Work to complete:
From the listing below, pick out each line with the word "computer".

Records to use:
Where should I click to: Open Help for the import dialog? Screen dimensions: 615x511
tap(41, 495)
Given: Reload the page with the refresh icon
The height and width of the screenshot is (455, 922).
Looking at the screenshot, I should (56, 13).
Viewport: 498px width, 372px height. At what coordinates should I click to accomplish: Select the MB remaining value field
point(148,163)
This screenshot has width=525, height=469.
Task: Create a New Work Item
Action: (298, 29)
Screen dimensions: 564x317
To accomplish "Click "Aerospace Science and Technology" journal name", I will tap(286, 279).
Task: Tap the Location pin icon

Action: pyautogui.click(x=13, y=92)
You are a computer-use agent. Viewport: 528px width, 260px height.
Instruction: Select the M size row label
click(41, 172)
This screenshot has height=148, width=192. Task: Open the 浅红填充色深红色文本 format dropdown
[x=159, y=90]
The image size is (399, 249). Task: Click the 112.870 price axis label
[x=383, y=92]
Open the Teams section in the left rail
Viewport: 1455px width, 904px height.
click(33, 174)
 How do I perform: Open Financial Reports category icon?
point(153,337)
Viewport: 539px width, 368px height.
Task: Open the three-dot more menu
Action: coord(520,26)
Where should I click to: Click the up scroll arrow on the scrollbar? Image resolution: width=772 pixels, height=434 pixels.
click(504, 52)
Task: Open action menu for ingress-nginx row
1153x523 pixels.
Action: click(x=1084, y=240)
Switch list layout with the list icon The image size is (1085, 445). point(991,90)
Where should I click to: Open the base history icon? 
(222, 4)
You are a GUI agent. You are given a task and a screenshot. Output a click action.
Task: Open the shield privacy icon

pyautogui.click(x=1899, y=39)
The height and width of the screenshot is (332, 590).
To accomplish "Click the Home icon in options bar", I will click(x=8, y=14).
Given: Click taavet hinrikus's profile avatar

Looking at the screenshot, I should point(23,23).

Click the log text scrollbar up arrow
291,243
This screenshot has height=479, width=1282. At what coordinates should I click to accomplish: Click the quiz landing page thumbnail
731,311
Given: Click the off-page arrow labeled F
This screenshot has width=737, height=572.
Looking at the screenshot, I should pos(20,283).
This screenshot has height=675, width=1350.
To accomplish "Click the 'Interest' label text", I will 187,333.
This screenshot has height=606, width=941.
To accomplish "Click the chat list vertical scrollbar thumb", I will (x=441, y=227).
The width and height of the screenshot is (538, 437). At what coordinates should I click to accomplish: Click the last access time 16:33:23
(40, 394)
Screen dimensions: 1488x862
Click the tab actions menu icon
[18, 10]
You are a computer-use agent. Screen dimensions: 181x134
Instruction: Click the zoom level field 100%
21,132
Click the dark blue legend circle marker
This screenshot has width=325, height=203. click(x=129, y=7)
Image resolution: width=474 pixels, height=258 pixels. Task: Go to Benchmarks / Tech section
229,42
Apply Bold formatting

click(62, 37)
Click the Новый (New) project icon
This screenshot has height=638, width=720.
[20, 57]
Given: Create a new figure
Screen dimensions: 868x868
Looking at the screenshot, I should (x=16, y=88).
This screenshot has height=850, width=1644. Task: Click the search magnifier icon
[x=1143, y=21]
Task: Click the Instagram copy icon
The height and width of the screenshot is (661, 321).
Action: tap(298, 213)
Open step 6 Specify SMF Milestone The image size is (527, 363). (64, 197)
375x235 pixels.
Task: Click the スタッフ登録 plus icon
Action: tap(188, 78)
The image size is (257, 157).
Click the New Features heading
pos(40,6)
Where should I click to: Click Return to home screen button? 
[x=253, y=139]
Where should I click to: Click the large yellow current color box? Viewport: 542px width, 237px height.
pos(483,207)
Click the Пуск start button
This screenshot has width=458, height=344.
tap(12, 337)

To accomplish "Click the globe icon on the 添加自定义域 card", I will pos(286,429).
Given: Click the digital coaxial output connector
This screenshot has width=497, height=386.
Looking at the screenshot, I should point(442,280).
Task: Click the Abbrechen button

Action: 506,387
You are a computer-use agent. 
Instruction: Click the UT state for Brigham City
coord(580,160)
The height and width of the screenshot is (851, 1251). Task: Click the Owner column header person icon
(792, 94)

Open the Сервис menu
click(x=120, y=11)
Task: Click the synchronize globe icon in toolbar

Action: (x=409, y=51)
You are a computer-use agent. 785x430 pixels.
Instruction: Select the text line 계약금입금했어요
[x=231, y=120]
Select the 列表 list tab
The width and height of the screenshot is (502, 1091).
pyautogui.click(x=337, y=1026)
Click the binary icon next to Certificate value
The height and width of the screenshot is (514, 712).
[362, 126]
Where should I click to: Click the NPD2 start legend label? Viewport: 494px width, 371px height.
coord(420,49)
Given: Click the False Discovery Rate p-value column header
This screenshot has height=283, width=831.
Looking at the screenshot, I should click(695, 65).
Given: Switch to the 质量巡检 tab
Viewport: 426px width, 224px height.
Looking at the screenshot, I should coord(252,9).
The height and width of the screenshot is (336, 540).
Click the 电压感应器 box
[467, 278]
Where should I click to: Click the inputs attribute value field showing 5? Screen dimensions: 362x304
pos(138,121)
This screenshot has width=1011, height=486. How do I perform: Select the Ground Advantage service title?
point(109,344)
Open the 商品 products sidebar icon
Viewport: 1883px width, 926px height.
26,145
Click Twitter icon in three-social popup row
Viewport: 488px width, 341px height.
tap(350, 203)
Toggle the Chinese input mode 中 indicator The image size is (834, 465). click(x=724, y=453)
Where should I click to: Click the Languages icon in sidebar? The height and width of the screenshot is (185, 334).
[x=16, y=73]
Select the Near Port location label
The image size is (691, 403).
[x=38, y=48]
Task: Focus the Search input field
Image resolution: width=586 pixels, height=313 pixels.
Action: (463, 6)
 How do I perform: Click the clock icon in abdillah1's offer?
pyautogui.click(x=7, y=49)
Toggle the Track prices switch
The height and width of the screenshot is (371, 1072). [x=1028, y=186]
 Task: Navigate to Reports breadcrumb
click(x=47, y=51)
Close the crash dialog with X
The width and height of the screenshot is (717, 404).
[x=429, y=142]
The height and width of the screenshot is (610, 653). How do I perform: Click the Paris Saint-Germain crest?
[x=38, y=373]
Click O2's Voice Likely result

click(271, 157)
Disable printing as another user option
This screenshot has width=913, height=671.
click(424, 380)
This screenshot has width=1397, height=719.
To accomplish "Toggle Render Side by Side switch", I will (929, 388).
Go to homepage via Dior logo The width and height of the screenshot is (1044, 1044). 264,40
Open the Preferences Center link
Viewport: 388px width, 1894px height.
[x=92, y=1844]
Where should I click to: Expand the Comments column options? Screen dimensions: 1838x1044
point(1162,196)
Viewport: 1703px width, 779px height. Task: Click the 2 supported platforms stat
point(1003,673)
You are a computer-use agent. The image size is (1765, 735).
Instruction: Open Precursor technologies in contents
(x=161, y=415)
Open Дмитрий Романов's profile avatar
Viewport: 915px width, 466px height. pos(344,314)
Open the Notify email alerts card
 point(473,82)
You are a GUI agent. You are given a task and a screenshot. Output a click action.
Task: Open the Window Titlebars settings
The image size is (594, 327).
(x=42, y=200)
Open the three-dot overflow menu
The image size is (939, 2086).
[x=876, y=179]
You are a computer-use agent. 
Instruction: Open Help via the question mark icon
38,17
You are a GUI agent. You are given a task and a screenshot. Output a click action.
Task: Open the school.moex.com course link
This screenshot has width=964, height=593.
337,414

Response for this exercise:
You are a computer-use agent. Viewport: 528px width, 260px height.
You are a computer-use agent. Screen dimensions: 181x134
You are a computer-use agent. 
You are a computer-use agent. 785x430 pixels.
You are a computer-use agent. The image size is (1765, 735).
You are a computer-use agent. 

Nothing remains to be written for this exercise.